The stamp that is put on your passport by an immigration officer will determine:
- What you can and cannot do in Ireland
- How long you can stay
The amount of time you accumulate on a stamp is important when you apply for citizenship by naturalisation as it will indicate ‘reckonable service’ for the purpose of the necessary calculation.
This is the lowest level stamp and you must be fully self sufficient from a financial perspective. You must have private medical insurance and cannot receive any public services-for example hospital treatment.
You cannot work or engage in business.
This Stamp is used if you are a visiting academic at an Irish university or college, live in Ireland as the elderly dependent of a non EU/EEA citizen, retire to Ireland as a person of independent means, work in Ireland for an overseas company for a limited time.
This stamp indicates permission to work or operate a business in Ireland, subject to conditions.
The conditions? You or your employer must have first obtained an employment permit for you or a letter of permission from INIS.

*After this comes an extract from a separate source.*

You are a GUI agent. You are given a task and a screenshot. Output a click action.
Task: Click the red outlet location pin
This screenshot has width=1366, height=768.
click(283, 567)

Stamp 1 is typically used when you have permission to work in Ireland based on an employment permit, work in Ireland on a working holiday authorisation, or operate a business in Ireland.

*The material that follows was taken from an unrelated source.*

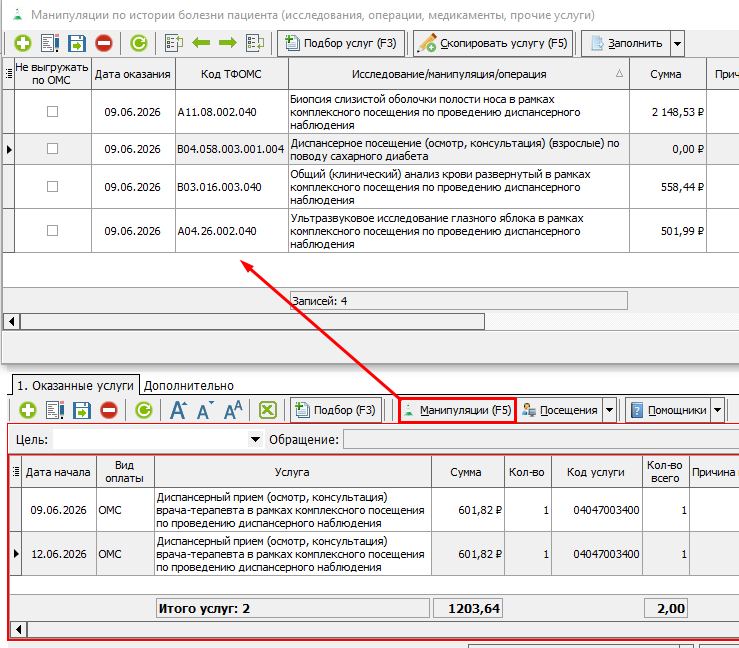Click the 'Манипуляции (F5)' button
The height and width of the screenshot is (648, 739).
coord(458,410)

Stamp 1A is used for paid accountancy training situations, subject to certain permissions, and for a specified period of time. Therefore you will be a trainee accountant.
This stamp indicates you have finished your studies in Ireland and wish to seek employment under the third level graduate programme. It allows you to work for 40 hours per week.
This stamp allows you to study on a full time course on the official list of interim list of eligible programmes (ILEP). It is subject to certain conditions and for a limited period of time.
The conditions of this stamp are
- You cannot receive any benefits or use publicly funded services
- You can work in casual employment for 20 hours per week during school term, 40 hours per week outside school term.
Stamp 2 is typically used when you have permission to study the English language or a higher national diploma or a degree or a PhD.
Stamp 2A is used for those who have permission to study in Ireland on a non ILEP programme.
You must not engage in a profession, trade or business; nor can you avail of any public funded services or receive benefits and you must have private medical insurance.
Typically this stamp is used to allow you study in Ireland for a semester or to study at a private secondary school in Ireland.
Stamp 3 allows you to stay in Ireland for a specified period of time.
The conditions are that you cannot work or engage in a business, trade, or profession.
Examples of this type of stamp would be for volunteers, ministers of religion, joining your non EU/EEA spouse who is in Ireland on a work permit.
Stamp 4 is permission to stay in Ireland for a specified period of time.
You may take up employment, establish and operate a business, access state funds and services, work in a profession.
You may be given a Stamp 4 permission if you are joining your family member who is a refugee, to join your Irish spouse, civil partner or de-facto partner, to join your EU/EEA family member based on EU Treaty rights, to remain with a child who is a family citizen, under the Investor and Entrepreneur Programme, for long term residence.
You may also be given Stamp 4 permission if you have a valid critical skills employment permit for 2 years, with a valid employment permit for 5 years, and as a researcher for 2 years.
This stamp is a permission to stay in Ireland without any limit as to time.
Stamp 6 means you are a dual citizen with Irish citizenship and you will be given a stamp 6 in your non-Irish passport if you have applied to remain in Ireland without permission.